“Domestiche sparizioni” e nuovi “igienici oggetti d’amore” accompagnano il ritorno a casa dopo la malattia, nel racconto di Clara Gallini, un’antropologa che ha studiato a lungo i rituali terapeutici. Nel 2016, poco prima di morire, ha pubblicato Incidenti di percorso. Antropologia di una malattia, in cui condivide l’auto-etnografia del suo tumore al cervello. Tornata a casa dopo il ricovero, Clara Gallini scopre che dalla sua casa sono spariti gli oggetti feticcio di una vita di viaggi antropologici. Ancore di identità e memoria per lei, vecchi, impolverati e, quindi, pericolosi per le nipoti che l’assistono, guidate dalla “ragione medica” dell’igiene. Protesta inutilmente. Ogni ritorno è un rituale di purificazione taumaturgico per chi l’assiste e una perdita di riferimenti vitali per lei. Clara Gallini problematizza questo ruolo centrale del discorso medico nella costruzione del personaggio “paziente” e della sua casa.
Nel momento in cui, giustamente e finalmente, la casa si rimette al centro come primo luogo di cura, preoccupa lo scarso interesse per le dimensioni psicologico-sociali e simboliche di questa scelta.
C’è il forte rischio che la “ragione medica”, rafforzata dai dispositivi tecnologici, calpesti, per il “puro bene” del paziente, territori affettivi e relazionali che sono alla base della voglia e della capacità di curarsi. I punti di forza del curarsi a casa li conosciamo tutti e non si tratta di metterli in discussione, ma di essere sicuri che si raggiungano. Per questo è fondamentale mettere al centro del processo di trasformazione della salute, modelli di formazione multidisciplinari che coinvolgano pazienti, curanti e caregiver in percorsi di co-progettazione degli interventi. L’avvio dell’assistenza domiciliare supportata dalle tecnologie e dalla telemedicina, richiede un’analisi bio-psico-sociale del contesto abitativo, delle risorse pratiche, economiche e relazionali; dei vissuti degli spazi della casa in cui si andranno ad innestare le cure. Stiamo infatti immaginando percorsi che son ben lontani dalla visita del “medico condotto”.

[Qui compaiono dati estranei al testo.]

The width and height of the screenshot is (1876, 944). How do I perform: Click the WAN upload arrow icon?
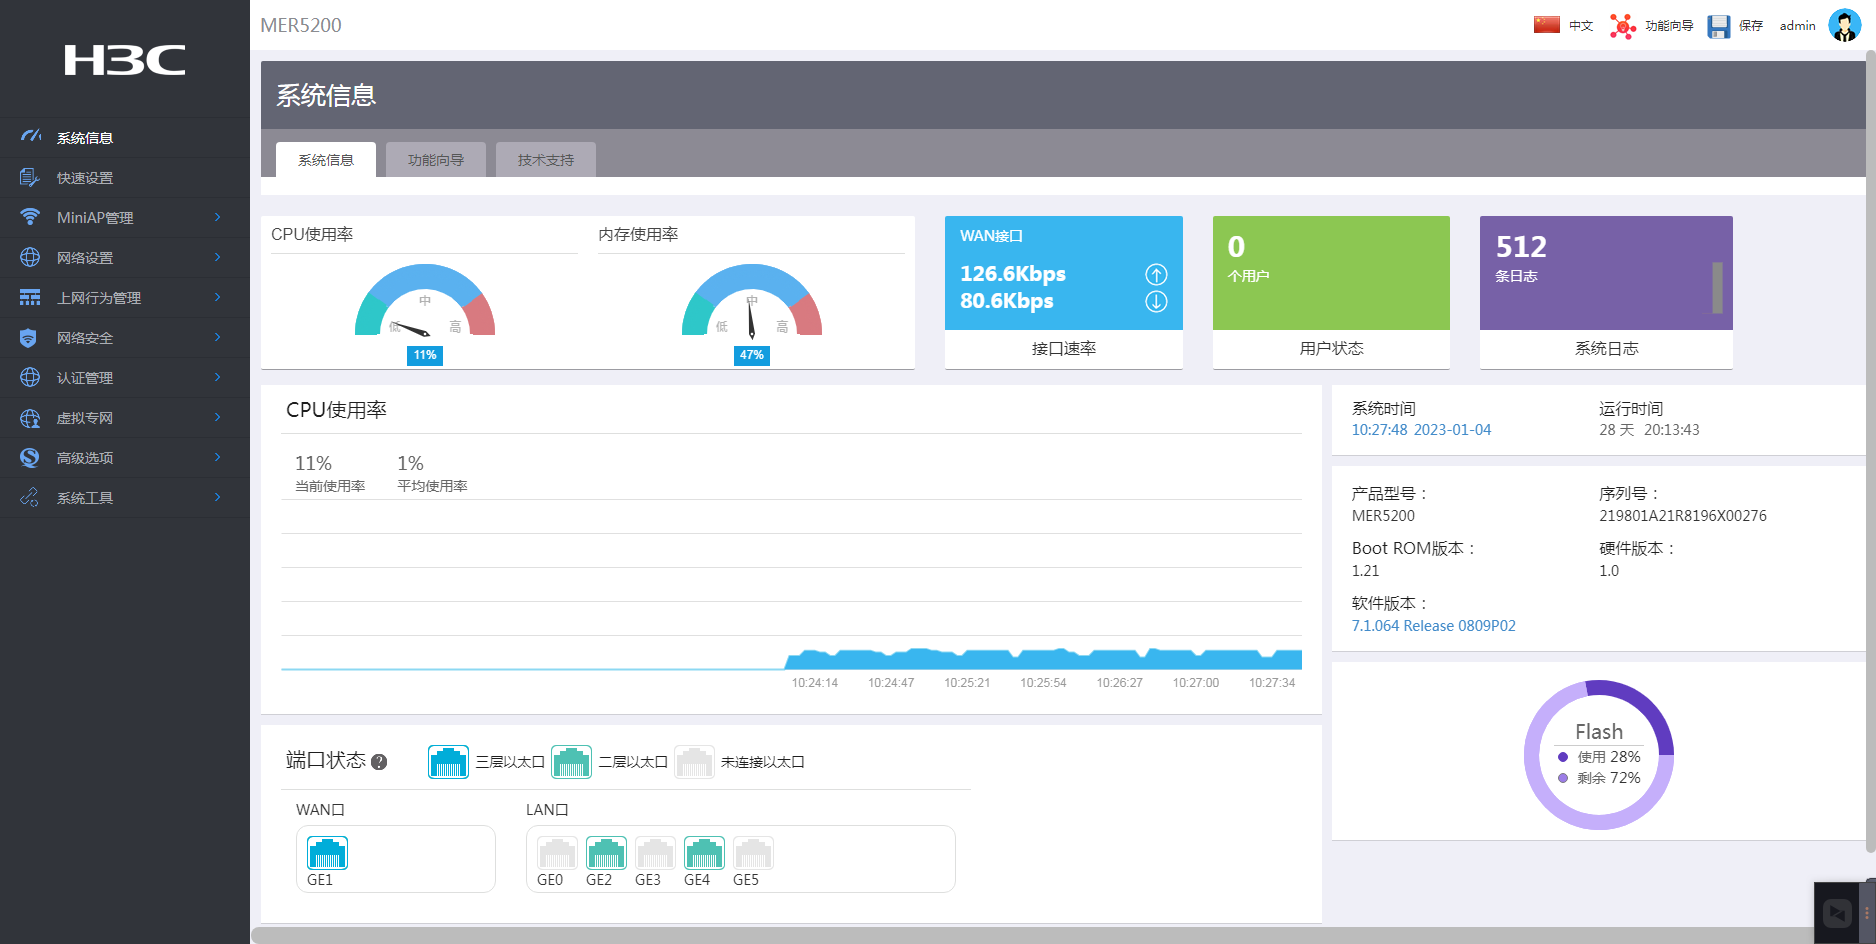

Due fenomeni sono preoccupanti: 1) la focalizzazione della formazione sulle competenze puramente tecniche; 2) la mancanza di tempo dei curanti per formarsi ad una nuova cultura della cura e non solo all’uso di nuovi strumenti. La domanda formativa diventa così di valore quasi nullo, centrata su video da vedere, forse, in remoto, in non si sa quali momenti. La mancanza di attenzione allo sviluppo di competenze adeguate per le nuove figure della cura domiciliare e di comunità può diventare un ostacolo grave alla trasformazione.
Frontiers Health, la conferenza internazionale organizzata da Healthware a Roma, è stata un momento di confronto tra gli attori più importanti per le sfide dei prossimi mesi. Un focus è stato dedicato anche alla formazione con il workshop “Lo sviluppo delle competenze per co-creare una sanità digitale di valore”. E’ emersa una convergenza verso un modello sistemico di formazione che coinvolga tutti gli attori in percorsi comuni: dai pazienti al management sanitario.
Un approccio che con la Digital Health Academy stiamo portando avanti da prima della pandemia e che ora diventa fondamentale. Nessuno considera il cambiamento in atto come un processo lineare e in continuità con il passato. In workshop, forum, convegni, ricorrono espressioni come “rivoluzione culturale”, “cambiamento culturale”, “viraggio da medicina reattiva e medicina proattiva”, “rompere le barriere”, “invertire la logica”, “cambiamento di mindset” “change management” . Per essere efficace, in questa fase di trasformazione, il tempo della formazione va integrato come tempo di cura, come momento centrale di co-creazione del percorso e degli strumenti abilitanti, con il coinvolgimento di tutti gli attori, in team multidisciplinari. Vedo sempre grande entusiasmo e passione in curanti e pazienti quando vengono coinvolti in attività di co-progettazione con al centro i bisogni reciproci, a cui gli strumenti tecnologici possono fornire una risposta. Solo con una visione della formazione come lavoro di cura possiamo costruire una sanità diversa e non rischiare di inserire solo nuove e faticose logiche amministrative e tecnocratiche.